His recent work has centred on optimising scaled end to end processes and integrating process analytical technologies (PAT) to improve efficiency. He also led the implementation of an automated cryostorage solution at CGTC’s London site, streamlining workflows and enhancing long term operational reliability. Mudith entered the cell and gene therapy field through his first role as an Assistant Editor at BioInsights, which sparked his interest in the sector and set the foundation for his scientific career.
Peter Walters
Fellow of Advanced Therapies at CRB Group
Peter Walters is a Fellow of Advanced Therapies at CRB, with over 20 years of experience specializing in pharmaceutical process and facility design. He has a deep technical background in designing processes, equipment and spaces for multi-process facilities predicated on maximum flexibility, logistics optimization, and technologies that reduce costs while allowing pipeline expandability and higher-quality therapeutics. Working in process, equipment, and facility design, he has gained a unique purview into aseptic equipment design and use, process scale up, pilot and GMP manufacturing operations.

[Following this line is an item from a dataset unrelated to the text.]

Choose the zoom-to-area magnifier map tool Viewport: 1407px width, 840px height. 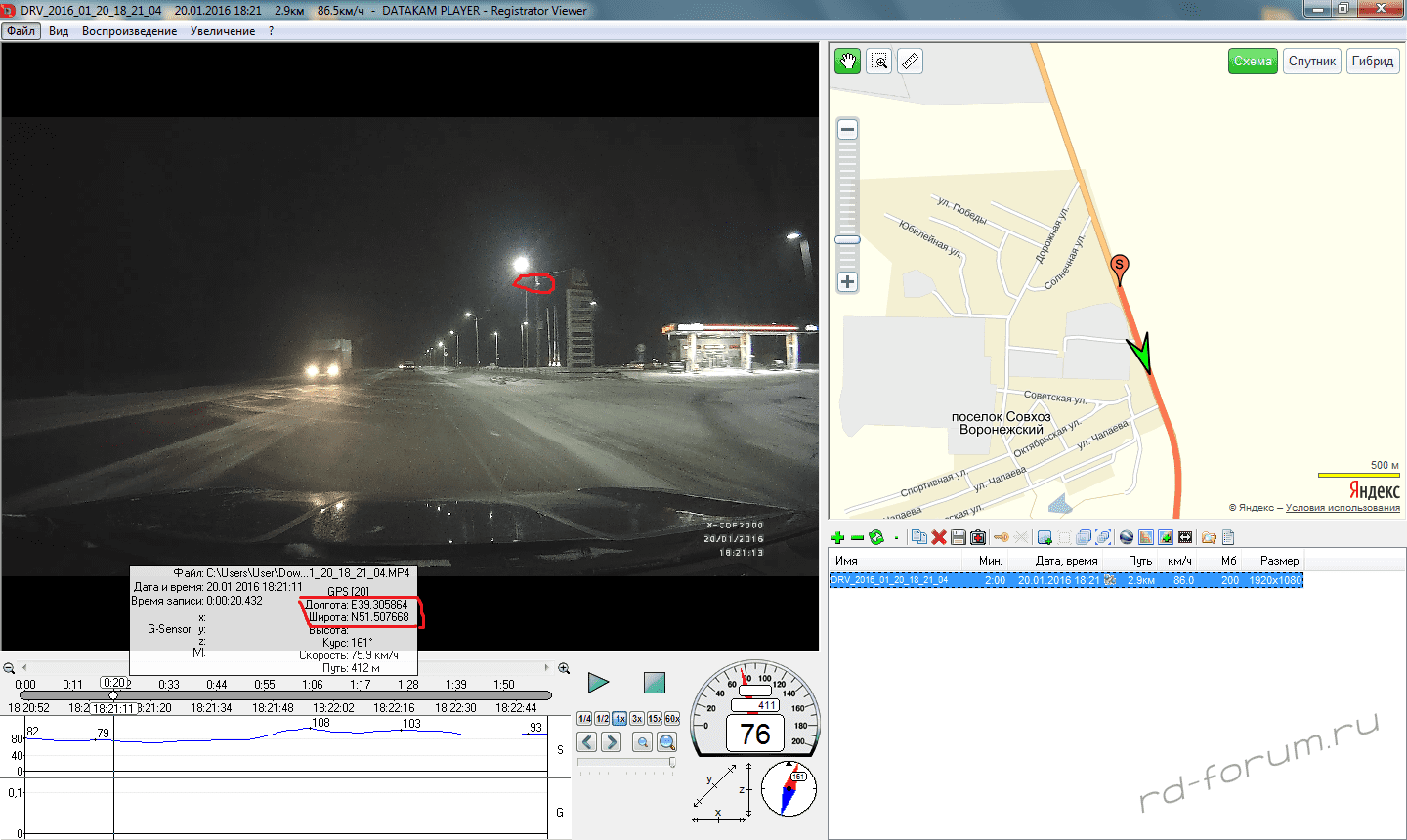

His expertise includes experimental design, process characterization, equipment and process troubleshooting, and manufacturing for clinical Phase 1 through commercial production. He has designed process facilities for monoclonal antibodies, gene therapies, cell therapies, aseptic novel processes, both in stainless steel and single-use. He helped author an NDA, has participated in FDA facility inspections, and is a patent awarded co-inventor of a novel process formulation method.
Scott Reeves
Director Applications Support at Azenta Life Sciences
Scott B. Reeves is the Director of Technical Sales & Field Applications Engineering at Azenta Life Sciences, where he leads a global team of Field Applications and Technical Sales Engineers focused on delivering tailored technical solutions that help accelerate scientific breakthroughs and the development of impactful therapies. He brings over 30 years of experience in the laboratory automation industry and has been with Azenta Life Sciences for nearly 25 years. Throughout his career, Scott has held a range of leadership and technical roles spanning Product Management, Technical Sales Engineering, and Operations, giving him broad expertise across the laboratory automation lifecycle.

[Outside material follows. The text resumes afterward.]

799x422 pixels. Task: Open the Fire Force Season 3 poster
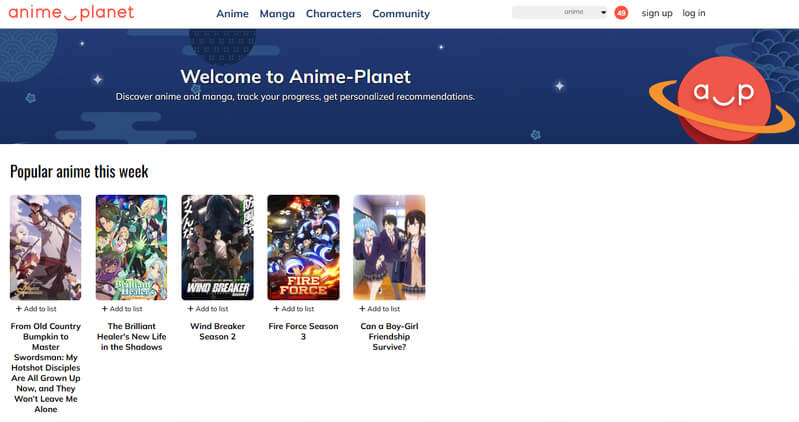click(x=303, y=247)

In addition to his industry role, Scott is an Executive Member of LRIG New England, a not-for-profit special interest group dedicated to advancing best practices, professional development, and innovation in laboratory automation within the life sciences community. Scott holds a Master of Science in Medical Physiology from Boston University School of Medicine and a Bachelor of Science in Biology from Boston College.
Olga Bukatova
Associate Director of Business Development for Cell and Gene Therapy at Azenta Life Sciences
Olga is the Associate Director of Business Development for Cell and Gene Therapy at Azenta Life Sciences and brings a strong background in GMP manufacturing technologies and cold chain workflows for advanced therapies. She has built her career at the intersection of manufacturing operations, cryogenic infrastructure, and supply chain strategy, supporting the delivery of cell and gene therapies from development through clinical and commercial stages.

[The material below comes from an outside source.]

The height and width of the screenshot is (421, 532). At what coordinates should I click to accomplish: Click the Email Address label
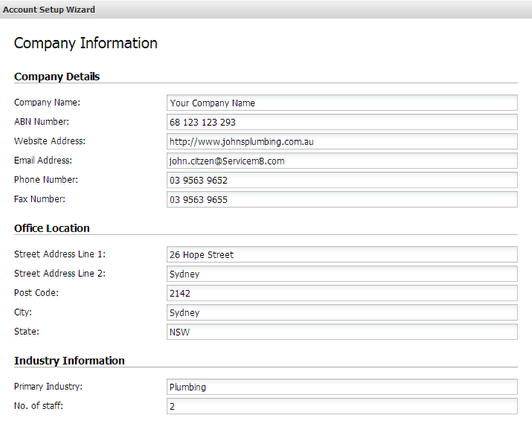tap(43, 160)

In parallel with her industry role, she serves as Co-Chair of the International Society for Cell & Gene Therapy (ISCT) Working Group on Cold Chain and Logistics, contributing to cross-industry efforts addressing the technical and operational challenges of advanced therapy supply chains. Olga holds a Master of Science in International Economics, with a focus on the pharmaceutical market. Her profile combines operational understanding with strategic engagement, supporting compliant, reliable, and scalable delivery of cell and gene therapies to patients.